[start]

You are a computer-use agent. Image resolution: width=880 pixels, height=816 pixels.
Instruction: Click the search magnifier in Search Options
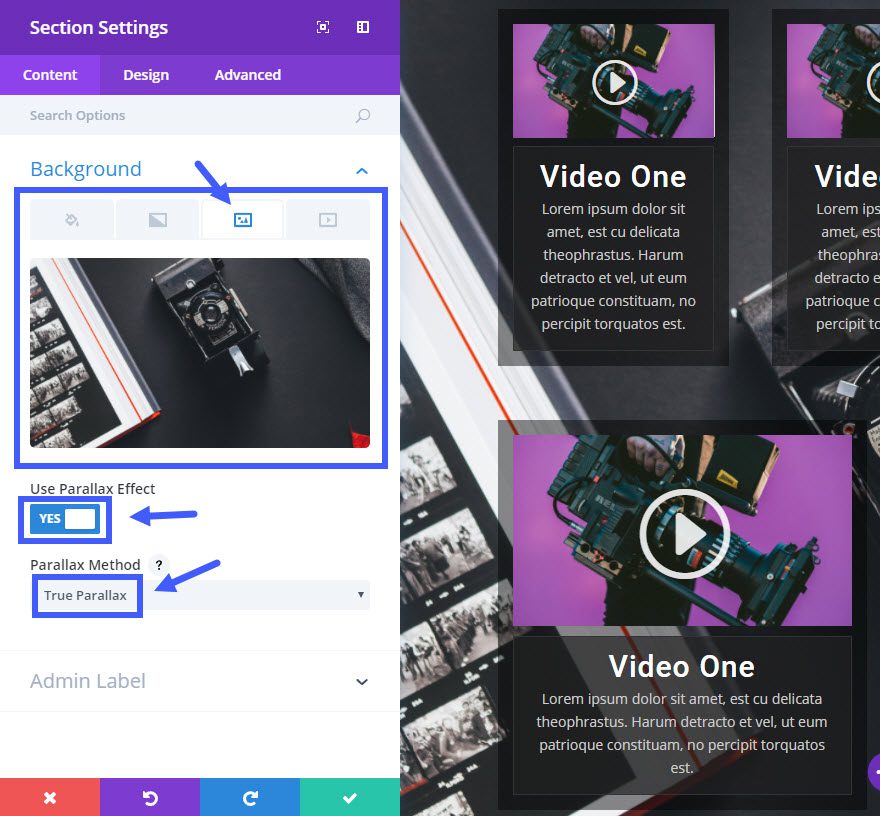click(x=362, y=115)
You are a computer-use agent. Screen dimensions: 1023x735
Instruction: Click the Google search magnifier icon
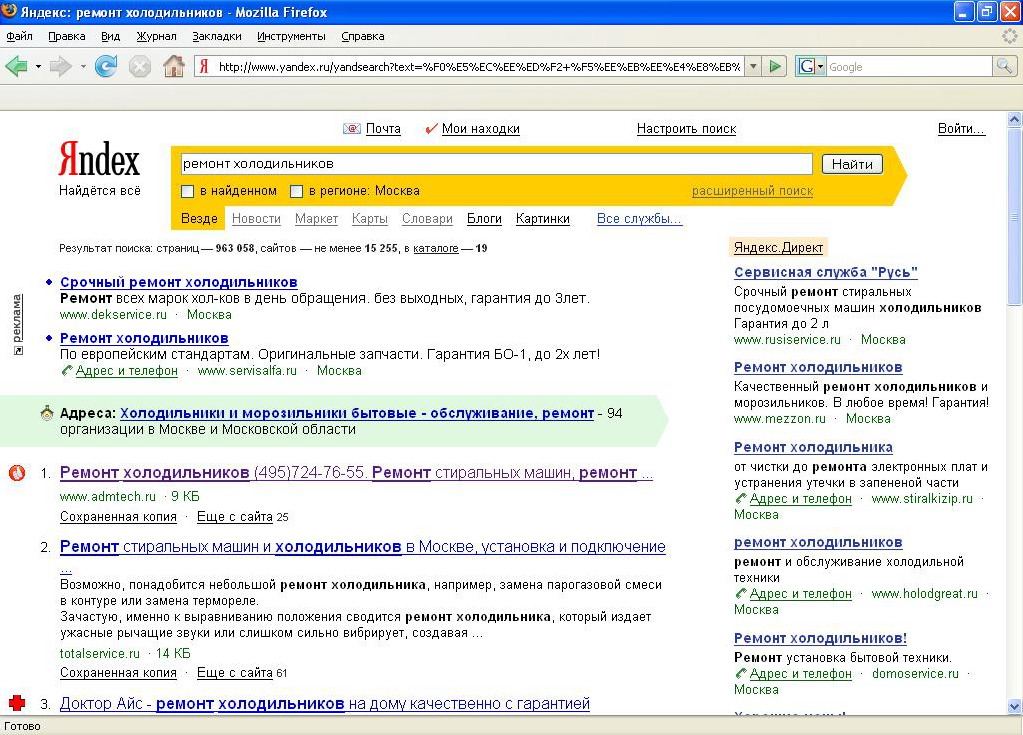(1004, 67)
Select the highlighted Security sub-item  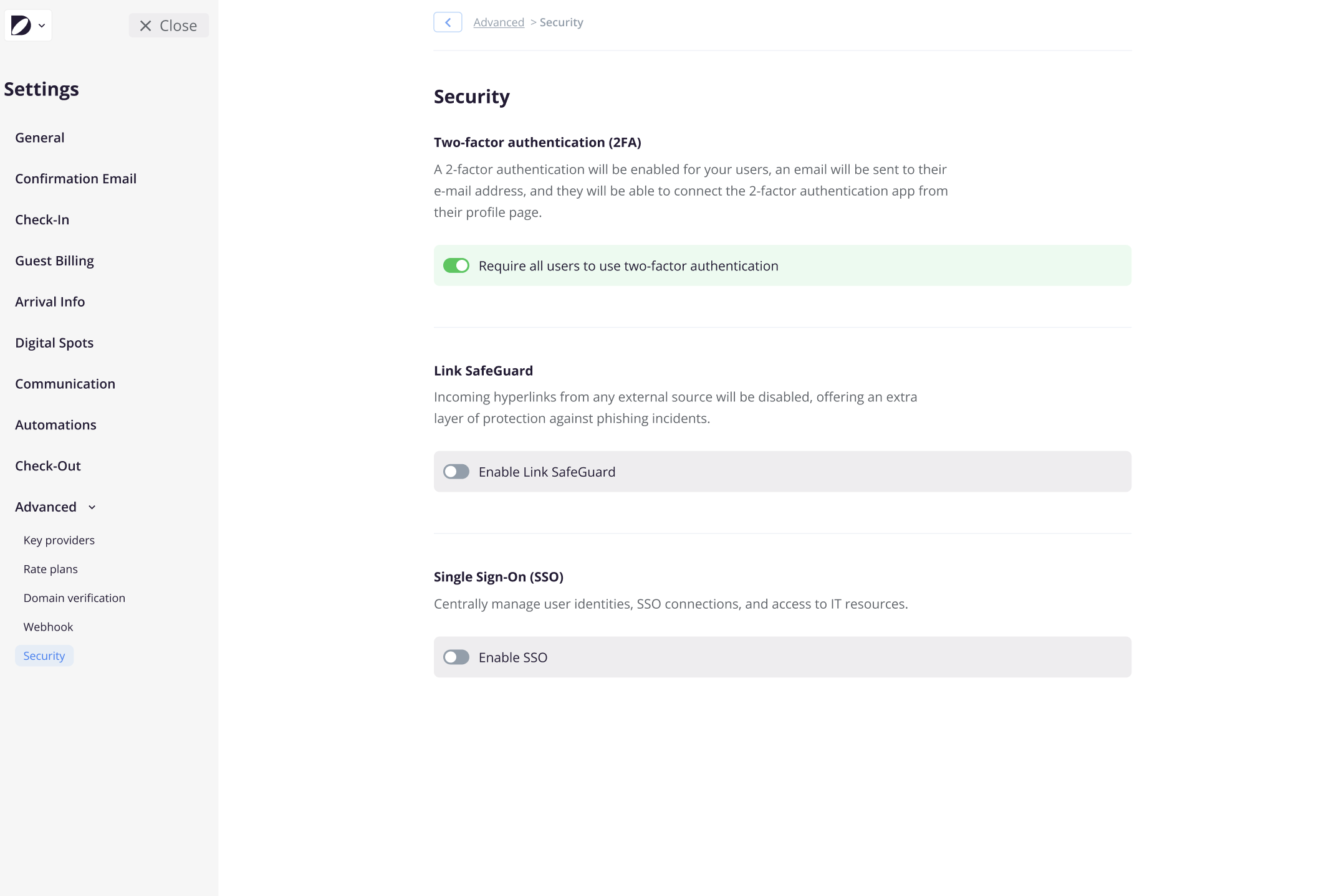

[end]

Write out each line of the data above as a numbered list, leaving out blank lines and omitting the pictures.

Expected output:
1. You are a computer-use agent. Image resolution: width=880 pixels, height=816 pixels.
2. Instruction: Click the search magnifier in Search Options
3. click(x=362, y=115)
4. You are a computer-use agent. Screen dimensions: 1023x735
5. Instruction: Click the Google search magnifier icon
6. (1004, 67)
7. Select the highlighted Security sub-item  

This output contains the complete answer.